Shortly after 9/11, a Russian scientist named Dmitri Gusev proposed an explanation for the origin of the name Al Qaeda. He suggested that the terrorist organization took its name from Isaac Asimov’s famous 1950s science fiction novels known as the Foundation Trilogy. After all, he reasoned, the Arabic word “qaeda” means something like “base” or “foundation.” And the first novel in Asimov’s trilogy, Foundation, apparently was titled “al-Qaida” in an Arabic translation.

In Asimov’s books, “Foundation” referred to an organization dedicated to salvaging a decaying galactic empire. The empire was hopeless, destined to crumble into chaos, leaving civilization in ruins for 30,000 years. Foreseeing the inevitability of the empire’s demise, one man devised a plan to truncate the coming era of darkness to a mere millennium. His strategy was to establish a “foundation” of scholars who would preserve human knowledge for civilization’s eventual rebirth.

At least that’s what he told the empire’s authorities.
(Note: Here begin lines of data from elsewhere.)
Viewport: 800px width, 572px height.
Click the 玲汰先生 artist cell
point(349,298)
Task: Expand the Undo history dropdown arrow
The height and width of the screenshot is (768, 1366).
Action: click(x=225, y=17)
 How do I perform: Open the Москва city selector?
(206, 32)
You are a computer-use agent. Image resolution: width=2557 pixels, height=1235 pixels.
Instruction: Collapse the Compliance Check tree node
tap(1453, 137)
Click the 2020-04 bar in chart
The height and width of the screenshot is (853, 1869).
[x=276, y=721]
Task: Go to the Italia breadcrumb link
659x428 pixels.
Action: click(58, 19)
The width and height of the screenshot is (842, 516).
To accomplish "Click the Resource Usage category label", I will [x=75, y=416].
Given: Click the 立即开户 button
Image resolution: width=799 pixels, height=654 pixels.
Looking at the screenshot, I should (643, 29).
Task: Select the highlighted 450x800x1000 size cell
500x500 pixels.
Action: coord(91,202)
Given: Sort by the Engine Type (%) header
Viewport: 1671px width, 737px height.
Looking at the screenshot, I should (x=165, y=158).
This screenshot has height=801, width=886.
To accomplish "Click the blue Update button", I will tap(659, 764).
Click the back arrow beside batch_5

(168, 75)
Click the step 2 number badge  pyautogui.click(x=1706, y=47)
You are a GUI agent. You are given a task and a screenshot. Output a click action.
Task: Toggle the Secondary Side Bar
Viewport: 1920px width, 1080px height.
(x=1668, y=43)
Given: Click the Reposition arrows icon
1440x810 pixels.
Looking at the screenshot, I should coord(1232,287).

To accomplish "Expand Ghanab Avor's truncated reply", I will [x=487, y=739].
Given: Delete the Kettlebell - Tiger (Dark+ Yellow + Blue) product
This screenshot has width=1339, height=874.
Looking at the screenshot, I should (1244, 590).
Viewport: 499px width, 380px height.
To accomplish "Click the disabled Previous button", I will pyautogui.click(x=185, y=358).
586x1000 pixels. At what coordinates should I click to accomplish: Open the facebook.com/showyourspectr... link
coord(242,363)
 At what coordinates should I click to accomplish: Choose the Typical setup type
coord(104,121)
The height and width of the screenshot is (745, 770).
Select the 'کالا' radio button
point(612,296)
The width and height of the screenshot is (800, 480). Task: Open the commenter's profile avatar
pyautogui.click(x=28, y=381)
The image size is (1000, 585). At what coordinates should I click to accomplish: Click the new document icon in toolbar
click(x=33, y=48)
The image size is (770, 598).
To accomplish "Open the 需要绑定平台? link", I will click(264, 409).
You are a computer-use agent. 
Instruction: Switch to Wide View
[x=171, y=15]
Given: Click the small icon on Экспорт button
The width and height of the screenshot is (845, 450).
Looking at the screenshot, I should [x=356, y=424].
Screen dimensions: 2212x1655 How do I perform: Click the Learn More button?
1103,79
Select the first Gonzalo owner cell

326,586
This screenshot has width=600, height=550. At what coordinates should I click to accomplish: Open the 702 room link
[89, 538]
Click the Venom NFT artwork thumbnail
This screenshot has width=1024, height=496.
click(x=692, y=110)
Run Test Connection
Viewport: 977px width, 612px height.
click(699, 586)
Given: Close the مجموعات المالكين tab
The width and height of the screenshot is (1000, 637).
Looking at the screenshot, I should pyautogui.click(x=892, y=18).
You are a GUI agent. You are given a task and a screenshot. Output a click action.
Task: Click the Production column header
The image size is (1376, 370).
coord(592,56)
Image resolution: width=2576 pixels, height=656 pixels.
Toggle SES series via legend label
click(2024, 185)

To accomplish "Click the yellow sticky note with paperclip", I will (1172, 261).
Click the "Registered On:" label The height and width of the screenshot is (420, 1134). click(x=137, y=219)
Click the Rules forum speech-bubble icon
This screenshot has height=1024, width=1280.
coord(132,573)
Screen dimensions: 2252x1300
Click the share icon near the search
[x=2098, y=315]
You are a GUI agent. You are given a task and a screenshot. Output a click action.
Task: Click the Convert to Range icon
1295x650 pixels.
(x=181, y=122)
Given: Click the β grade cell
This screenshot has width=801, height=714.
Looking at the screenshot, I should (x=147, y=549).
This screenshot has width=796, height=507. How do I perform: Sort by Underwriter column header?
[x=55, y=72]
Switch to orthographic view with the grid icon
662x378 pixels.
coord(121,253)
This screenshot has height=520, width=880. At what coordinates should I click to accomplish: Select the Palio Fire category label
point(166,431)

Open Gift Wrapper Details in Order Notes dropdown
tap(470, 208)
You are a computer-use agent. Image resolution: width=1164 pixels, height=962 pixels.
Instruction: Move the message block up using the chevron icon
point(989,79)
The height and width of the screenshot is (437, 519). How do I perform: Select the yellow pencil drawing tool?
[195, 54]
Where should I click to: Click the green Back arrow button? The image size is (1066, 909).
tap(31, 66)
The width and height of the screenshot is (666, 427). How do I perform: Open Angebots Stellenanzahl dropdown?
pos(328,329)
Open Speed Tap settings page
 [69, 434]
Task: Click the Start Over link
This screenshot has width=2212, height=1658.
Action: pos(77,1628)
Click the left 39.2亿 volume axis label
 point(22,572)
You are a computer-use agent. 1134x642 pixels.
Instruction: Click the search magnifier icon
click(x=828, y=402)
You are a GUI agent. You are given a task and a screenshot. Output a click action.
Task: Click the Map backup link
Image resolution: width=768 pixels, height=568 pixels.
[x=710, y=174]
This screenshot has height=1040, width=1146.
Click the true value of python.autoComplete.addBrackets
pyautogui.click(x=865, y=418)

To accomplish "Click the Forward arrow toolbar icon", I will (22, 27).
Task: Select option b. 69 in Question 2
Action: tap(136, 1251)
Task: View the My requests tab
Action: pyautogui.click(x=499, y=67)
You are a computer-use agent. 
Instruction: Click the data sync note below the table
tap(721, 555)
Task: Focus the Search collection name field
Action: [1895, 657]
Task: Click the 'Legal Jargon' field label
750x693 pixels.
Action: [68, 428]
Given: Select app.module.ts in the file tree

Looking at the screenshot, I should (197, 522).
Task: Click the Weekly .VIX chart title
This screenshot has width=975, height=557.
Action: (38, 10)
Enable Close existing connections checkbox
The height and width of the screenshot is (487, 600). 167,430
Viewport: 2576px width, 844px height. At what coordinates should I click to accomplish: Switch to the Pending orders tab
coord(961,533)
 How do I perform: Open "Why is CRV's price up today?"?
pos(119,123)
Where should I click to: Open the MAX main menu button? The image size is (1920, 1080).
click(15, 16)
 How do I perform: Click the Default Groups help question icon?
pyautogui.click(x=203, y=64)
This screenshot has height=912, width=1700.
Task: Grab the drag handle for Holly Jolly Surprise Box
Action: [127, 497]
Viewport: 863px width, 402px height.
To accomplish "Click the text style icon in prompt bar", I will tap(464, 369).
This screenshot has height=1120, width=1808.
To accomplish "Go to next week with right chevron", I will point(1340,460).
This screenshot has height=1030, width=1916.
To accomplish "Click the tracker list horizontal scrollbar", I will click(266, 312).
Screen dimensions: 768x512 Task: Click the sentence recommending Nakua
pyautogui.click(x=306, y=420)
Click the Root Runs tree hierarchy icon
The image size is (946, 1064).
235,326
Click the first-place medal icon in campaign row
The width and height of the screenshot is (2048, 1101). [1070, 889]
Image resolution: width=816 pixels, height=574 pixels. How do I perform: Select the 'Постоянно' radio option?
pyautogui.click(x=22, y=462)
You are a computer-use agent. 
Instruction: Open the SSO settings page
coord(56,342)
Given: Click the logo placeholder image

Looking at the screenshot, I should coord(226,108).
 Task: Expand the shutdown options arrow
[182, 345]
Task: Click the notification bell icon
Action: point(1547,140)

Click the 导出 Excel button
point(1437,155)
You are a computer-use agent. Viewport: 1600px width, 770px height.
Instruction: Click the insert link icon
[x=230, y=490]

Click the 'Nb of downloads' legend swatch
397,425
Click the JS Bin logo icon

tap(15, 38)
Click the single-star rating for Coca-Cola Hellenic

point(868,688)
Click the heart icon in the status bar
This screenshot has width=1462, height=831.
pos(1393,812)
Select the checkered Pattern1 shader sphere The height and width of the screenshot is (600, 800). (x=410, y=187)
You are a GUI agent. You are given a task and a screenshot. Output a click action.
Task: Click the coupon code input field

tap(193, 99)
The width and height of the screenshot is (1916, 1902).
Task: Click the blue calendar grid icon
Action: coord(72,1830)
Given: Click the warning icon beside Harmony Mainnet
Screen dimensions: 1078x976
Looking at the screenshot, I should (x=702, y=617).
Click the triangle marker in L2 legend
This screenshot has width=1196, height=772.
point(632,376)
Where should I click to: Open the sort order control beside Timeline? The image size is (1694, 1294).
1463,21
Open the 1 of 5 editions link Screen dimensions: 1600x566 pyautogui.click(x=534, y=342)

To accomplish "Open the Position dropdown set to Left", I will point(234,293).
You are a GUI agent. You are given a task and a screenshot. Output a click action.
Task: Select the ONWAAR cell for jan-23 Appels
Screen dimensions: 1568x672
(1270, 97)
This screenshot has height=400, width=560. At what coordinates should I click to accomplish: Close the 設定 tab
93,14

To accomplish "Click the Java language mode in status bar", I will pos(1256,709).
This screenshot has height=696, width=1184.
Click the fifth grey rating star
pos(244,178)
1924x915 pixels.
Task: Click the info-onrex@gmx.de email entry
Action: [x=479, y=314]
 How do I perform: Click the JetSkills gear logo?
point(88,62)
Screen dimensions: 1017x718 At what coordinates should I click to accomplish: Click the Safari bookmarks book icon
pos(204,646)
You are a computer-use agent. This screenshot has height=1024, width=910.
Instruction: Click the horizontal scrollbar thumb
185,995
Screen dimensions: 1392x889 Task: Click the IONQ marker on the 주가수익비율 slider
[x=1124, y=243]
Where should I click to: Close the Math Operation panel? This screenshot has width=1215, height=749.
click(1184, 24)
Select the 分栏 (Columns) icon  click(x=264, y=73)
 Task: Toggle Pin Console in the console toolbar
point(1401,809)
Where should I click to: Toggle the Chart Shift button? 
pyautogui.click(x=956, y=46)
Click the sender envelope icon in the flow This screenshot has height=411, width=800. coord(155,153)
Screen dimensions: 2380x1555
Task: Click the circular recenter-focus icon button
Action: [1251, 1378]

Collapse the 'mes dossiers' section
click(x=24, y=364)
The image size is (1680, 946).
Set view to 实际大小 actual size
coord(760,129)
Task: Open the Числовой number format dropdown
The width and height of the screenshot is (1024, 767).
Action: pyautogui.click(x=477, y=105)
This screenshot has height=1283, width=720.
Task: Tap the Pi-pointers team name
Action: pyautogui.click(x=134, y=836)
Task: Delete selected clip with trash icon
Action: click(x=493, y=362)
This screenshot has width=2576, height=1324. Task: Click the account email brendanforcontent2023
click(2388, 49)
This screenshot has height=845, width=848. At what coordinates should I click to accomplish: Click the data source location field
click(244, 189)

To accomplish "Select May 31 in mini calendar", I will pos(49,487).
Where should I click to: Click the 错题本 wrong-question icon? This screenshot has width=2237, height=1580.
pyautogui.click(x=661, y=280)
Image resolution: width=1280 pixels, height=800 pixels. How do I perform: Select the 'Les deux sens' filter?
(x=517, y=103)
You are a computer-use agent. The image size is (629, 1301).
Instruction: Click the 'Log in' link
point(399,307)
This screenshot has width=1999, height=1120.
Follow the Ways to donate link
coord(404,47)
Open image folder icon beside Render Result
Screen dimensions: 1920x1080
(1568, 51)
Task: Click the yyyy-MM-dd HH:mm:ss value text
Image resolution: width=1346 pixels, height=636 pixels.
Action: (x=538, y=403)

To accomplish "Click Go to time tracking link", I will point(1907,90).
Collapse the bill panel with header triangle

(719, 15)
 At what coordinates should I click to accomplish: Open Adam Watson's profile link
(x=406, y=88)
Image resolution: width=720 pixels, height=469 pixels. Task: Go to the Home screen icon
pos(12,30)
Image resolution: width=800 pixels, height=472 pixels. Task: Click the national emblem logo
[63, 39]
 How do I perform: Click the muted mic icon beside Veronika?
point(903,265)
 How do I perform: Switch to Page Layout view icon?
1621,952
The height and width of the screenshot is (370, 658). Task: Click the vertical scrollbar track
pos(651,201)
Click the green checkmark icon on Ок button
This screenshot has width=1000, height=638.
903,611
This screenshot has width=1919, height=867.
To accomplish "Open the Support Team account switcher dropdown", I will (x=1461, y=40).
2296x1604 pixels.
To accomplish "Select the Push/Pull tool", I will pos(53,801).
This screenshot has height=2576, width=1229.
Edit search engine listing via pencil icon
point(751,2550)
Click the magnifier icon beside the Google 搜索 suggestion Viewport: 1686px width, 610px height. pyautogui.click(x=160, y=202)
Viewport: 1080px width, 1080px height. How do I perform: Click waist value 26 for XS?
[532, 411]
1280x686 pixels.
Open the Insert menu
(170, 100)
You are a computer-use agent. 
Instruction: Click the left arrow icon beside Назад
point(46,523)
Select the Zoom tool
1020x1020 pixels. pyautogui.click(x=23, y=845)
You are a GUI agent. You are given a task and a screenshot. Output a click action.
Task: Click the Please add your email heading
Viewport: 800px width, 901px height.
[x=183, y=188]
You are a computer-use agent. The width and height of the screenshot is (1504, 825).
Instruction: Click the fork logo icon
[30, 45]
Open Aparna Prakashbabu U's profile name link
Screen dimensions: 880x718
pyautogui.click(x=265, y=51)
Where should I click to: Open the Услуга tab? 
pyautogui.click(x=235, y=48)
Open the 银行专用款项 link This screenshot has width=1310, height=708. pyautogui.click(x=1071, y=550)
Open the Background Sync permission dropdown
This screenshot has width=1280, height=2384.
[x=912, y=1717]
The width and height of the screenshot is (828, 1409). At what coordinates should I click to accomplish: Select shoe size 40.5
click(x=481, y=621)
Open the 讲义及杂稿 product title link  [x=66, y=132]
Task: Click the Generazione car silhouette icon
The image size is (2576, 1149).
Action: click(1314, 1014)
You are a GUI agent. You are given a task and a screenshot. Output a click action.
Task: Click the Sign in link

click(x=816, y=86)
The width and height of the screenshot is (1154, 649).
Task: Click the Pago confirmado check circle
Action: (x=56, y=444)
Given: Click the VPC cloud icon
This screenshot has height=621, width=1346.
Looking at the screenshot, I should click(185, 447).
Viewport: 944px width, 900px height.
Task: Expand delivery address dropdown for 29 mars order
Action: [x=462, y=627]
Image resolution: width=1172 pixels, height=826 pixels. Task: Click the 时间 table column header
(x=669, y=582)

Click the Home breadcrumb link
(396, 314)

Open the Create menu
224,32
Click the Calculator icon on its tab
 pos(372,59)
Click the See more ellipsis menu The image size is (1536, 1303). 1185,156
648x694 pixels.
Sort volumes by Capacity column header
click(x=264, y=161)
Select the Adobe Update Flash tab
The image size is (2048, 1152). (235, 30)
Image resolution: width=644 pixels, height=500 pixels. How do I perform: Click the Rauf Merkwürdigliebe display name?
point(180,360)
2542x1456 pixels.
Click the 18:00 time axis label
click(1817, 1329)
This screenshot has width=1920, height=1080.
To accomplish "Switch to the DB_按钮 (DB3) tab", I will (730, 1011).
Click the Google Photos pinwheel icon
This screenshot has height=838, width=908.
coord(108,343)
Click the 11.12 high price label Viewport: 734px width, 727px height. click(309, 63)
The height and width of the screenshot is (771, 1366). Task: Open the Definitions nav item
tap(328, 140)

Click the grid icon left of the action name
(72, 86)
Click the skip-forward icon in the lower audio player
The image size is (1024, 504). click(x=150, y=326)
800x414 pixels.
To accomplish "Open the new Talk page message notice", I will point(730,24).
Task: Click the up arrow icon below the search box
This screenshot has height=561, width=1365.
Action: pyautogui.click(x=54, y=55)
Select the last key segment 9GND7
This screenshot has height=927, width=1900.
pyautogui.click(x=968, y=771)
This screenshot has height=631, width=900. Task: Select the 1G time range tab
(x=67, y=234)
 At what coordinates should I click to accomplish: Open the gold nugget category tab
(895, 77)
In fact, Asimov’s hero, a mathematician named Hari Seldon, created a community of scientists devoted to manipulating the future. Seldon actually formed two foundations—one in a remote but known locale (sort of like Afghanistan), the other in a mystery location referred to only with riddles. Foundation I participated openly in the affairs of the galaxy. Foundation II operated surreptitiously, intervening at key points in history to nudge events along Seldon’s chosen path.